§ SET TASK: Turn the lines below, from the line with "Viewport: 1568px width, 743px height." to the line with "Action: [1393, 124]", both included, into a JSON list of strings, one string per line, skipping blank lines. Leave the pictures out.

§ ENTRIES PROVIDED:
════════════════

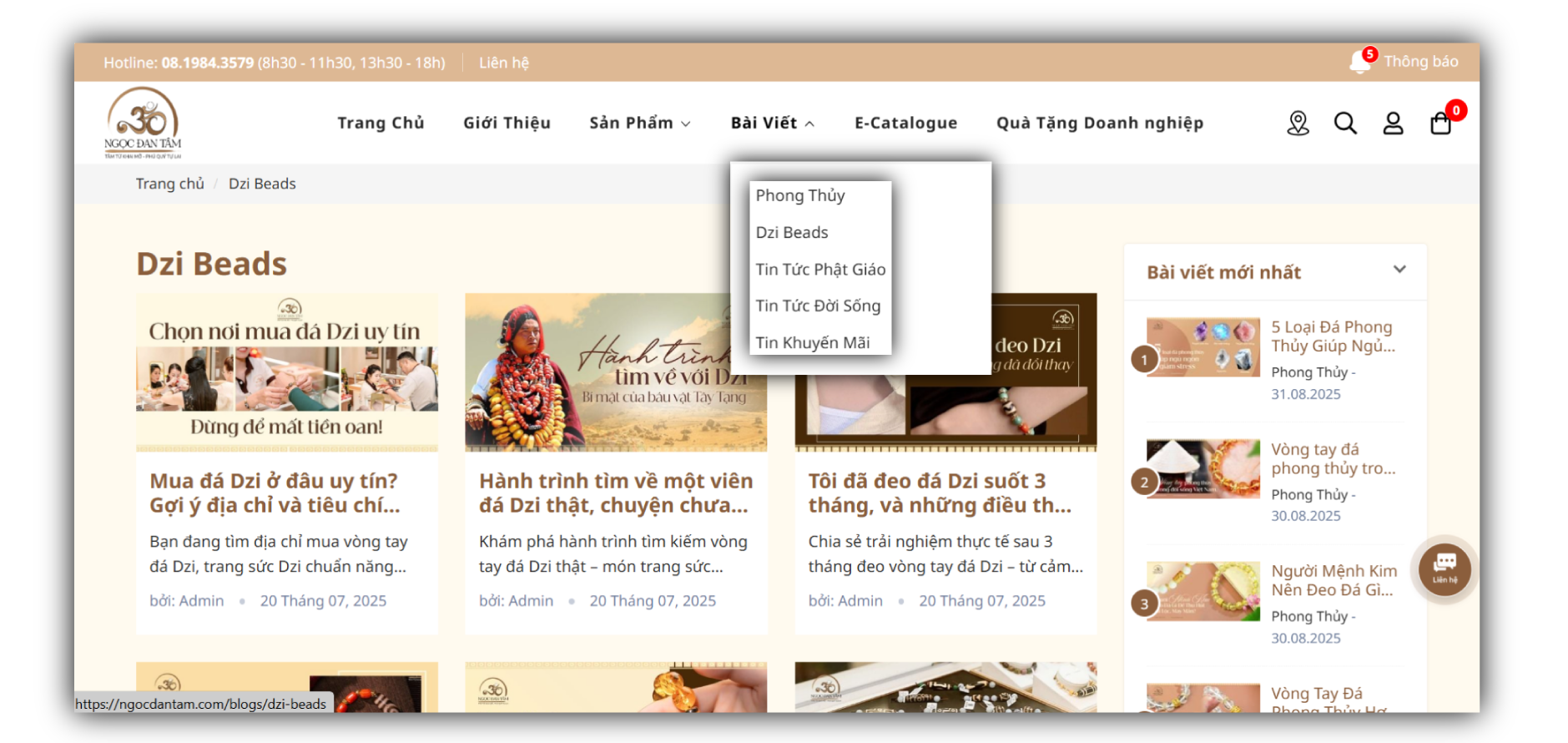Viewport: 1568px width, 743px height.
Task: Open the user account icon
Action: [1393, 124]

════════════════

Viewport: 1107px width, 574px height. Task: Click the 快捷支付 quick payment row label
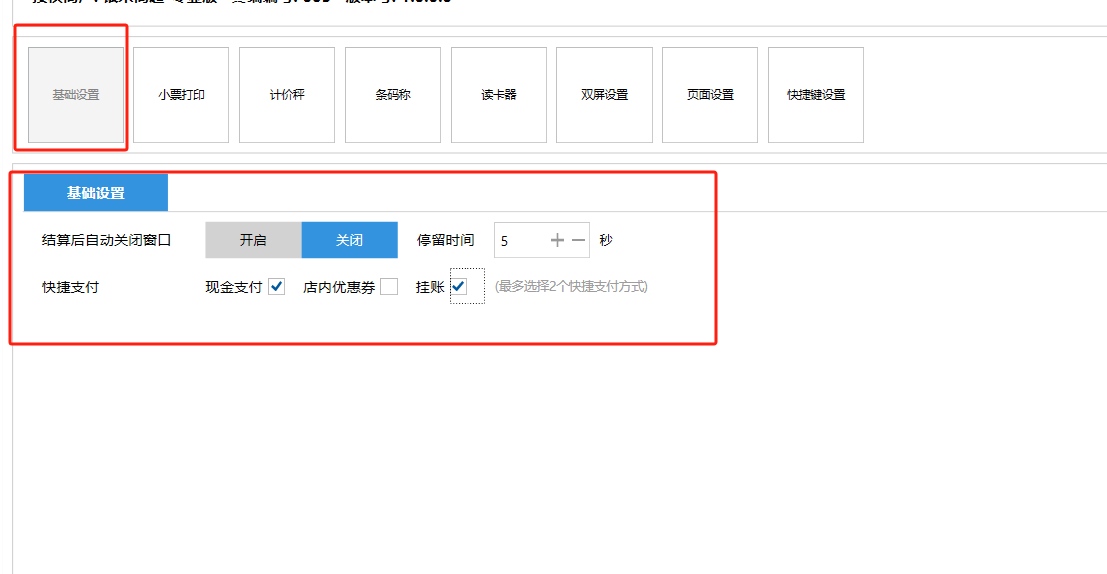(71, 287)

════════════════

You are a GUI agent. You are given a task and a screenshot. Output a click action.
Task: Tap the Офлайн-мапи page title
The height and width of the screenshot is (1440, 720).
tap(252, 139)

════════════════

§ PROBLEM SOLUTION:
[
  "Viewport: 1568px width, 743px height.",
  "Task: Open the user account icon",
  "Action: [1393, 124]"
]